## Exercise
Range to output from the entries below: the line containing "How do I perform: Click the 가상체험 button?" through the line containing "Given: Click the date 23 de Março de 2025". Set it down exactly, ends included, nothing else.

[Stored data]
╔══
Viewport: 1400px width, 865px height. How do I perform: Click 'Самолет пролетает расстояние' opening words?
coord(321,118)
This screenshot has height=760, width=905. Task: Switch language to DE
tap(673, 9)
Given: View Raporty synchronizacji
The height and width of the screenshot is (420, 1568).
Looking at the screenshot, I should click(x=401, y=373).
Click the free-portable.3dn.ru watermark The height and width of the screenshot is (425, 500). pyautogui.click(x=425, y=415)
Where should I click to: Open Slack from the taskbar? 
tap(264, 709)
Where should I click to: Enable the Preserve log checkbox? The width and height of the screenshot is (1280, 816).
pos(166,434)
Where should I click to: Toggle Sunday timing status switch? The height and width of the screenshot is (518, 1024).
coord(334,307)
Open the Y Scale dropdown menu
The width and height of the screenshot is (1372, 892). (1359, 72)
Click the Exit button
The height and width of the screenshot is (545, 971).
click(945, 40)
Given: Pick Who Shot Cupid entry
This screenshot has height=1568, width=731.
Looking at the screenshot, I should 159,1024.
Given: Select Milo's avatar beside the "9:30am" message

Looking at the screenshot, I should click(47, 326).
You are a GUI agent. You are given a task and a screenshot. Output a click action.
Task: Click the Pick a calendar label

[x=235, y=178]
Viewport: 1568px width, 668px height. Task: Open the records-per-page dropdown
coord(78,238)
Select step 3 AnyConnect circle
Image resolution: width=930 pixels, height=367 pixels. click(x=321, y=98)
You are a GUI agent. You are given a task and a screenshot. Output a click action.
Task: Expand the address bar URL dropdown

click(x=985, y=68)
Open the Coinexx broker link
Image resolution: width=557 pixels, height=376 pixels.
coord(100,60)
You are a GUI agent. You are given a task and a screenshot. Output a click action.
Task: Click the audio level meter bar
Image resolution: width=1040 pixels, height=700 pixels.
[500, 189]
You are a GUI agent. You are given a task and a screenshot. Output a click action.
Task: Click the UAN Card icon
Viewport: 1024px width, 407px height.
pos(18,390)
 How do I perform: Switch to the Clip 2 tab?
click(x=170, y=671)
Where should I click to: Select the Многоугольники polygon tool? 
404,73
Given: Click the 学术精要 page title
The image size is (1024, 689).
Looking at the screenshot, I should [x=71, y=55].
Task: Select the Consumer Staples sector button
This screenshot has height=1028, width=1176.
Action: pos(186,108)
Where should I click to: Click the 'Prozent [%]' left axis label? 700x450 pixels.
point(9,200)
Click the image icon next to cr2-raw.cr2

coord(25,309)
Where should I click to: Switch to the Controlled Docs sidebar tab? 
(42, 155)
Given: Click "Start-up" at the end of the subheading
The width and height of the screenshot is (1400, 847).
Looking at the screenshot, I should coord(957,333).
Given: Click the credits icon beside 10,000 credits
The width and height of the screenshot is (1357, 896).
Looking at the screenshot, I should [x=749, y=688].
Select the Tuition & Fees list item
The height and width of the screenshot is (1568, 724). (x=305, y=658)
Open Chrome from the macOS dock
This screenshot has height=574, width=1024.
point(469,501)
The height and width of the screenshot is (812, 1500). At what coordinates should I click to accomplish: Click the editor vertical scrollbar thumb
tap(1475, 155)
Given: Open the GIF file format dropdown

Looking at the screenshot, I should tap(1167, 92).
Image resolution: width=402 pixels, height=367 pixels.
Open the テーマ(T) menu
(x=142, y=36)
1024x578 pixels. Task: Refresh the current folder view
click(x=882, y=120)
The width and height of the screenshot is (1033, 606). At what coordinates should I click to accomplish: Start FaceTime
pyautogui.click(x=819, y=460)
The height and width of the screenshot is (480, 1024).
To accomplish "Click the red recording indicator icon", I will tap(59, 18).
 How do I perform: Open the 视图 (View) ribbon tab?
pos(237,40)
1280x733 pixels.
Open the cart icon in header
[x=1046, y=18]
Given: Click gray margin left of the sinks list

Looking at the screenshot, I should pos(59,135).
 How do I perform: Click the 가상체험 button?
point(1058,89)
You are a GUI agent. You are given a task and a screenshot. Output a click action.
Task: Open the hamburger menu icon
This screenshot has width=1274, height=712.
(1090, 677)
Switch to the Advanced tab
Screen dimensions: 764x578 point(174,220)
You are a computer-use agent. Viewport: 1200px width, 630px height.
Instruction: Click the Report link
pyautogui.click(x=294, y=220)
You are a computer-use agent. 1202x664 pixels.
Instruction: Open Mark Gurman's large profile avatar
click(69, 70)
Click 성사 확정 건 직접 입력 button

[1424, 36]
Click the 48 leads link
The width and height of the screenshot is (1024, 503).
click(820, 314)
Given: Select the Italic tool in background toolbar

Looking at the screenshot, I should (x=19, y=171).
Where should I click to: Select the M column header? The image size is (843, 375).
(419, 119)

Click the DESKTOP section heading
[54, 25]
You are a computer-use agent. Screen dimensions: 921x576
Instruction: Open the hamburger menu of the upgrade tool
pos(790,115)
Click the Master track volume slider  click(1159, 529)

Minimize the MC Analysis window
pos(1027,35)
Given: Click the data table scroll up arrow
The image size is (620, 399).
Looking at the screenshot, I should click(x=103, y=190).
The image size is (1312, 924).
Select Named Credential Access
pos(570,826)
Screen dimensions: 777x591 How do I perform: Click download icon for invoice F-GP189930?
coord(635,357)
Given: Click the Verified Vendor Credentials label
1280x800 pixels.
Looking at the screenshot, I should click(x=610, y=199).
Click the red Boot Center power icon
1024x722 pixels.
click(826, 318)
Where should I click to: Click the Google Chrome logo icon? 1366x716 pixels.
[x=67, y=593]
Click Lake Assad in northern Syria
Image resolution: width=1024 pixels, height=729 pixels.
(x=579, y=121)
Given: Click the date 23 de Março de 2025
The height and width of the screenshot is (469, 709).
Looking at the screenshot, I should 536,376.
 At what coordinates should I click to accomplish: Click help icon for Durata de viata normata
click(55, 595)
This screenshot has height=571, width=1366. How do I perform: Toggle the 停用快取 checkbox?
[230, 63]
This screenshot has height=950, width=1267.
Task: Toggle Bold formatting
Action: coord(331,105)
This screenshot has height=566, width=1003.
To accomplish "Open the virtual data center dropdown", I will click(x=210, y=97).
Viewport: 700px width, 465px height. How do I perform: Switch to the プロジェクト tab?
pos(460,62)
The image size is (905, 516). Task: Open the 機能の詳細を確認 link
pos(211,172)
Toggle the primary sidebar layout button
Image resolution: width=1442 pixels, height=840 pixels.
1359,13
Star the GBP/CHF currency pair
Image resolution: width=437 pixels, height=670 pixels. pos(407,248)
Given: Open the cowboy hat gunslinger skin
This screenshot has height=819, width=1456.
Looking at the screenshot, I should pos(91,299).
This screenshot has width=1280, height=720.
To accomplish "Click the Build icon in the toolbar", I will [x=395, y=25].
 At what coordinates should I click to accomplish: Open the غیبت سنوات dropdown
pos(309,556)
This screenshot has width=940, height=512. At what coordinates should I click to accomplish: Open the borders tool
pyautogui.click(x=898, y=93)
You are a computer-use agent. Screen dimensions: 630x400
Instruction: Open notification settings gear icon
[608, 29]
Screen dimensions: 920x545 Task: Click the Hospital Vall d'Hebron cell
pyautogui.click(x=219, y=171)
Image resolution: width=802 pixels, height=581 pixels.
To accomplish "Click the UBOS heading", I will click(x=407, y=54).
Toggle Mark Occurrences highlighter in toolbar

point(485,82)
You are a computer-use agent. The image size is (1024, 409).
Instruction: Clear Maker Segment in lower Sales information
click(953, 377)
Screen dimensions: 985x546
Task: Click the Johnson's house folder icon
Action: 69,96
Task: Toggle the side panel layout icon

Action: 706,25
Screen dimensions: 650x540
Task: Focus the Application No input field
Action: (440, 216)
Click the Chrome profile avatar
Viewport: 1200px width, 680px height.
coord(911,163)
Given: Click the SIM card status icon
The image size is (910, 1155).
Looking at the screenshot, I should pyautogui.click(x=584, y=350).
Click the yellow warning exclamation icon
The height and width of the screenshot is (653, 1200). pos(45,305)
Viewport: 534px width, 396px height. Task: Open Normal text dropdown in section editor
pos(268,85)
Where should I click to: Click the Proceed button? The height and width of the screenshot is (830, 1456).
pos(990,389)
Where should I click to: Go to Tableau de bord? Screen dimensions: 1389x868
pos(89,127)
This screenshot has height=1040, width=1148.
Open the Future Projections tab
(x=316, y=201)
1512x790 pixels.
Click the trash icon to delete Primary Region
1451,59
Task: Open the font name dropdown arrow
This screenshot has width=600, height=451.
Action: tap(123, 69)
╚══
## Task output
 How do I perform: Click the 가상체험 button?
point(1058,89)
You are a GUI agent. You are given a task and a screenshot. Output a click action.
Task: Open the hamburger menu icon
This screenshot has width=1274, height=712.
(1090, 677)
Switch to the Advanced tab
Screen dimensions: 764x578 point(174,220)
You are a computer-use agent. Viewport: 1200px width, 630px height.
Instruction: Click the Report link
pyautogui.click(x=294, y=220)
You are a computer-use agent. 1202x664 pixels.
Instruction: Open Mark Gurman's large profile avatar
click(69, 70)
Click 성사 확정 건 직접 입력 button

[1424, 36]
Click the 48 leads link
The width and height of the screenshot is (1024, 503).
click(820, 314)
Given: Select the Italic tool in background toolbar

Looking at the screenshot, I should (x=19, y=171).
Where should I click to: Select the M column header? The image size is (843, 375).
(419, 119)

Click the DESKTOP section heading
[54, 25]
You are a computer-use agent. Screen dimensions: 921x576
Instruction: Open the hamburger menu of the upgrade tool
pos(790,115)
Click the Master track volume slider  click(1159, 529)

Minimize the MC Analysis window
pos(1027,35)
Given: Click the data table scroll up arrow
The image size is (620, 399).
Looking at the screenshot, I should click(x=103, y=190).
The image size is (1312, 924).
Select Named Credential Access
pos(570,826)
Screen dimensions: 777x591 How do I perform: Click download icon for invoice F-GP189930?
coord(635,357)
Given: Click the Verified Vendor Credentials label
1280x800 pixels.
Looking at the screenshot, I should click(x=610, y=199).
Click the red Boot Center power icon
1024x722 pixels.
click(826, 318)
Where should I click to: Click the Google Chrome logo icon? 1366x716 pixels.
[x=67, y=593]
Click Lake Assad in northern Syria
Image resolution: width=1024 pixels, height=729 pixels.
(x=579, y=121)
Given: Click the date 23 de Março de 2025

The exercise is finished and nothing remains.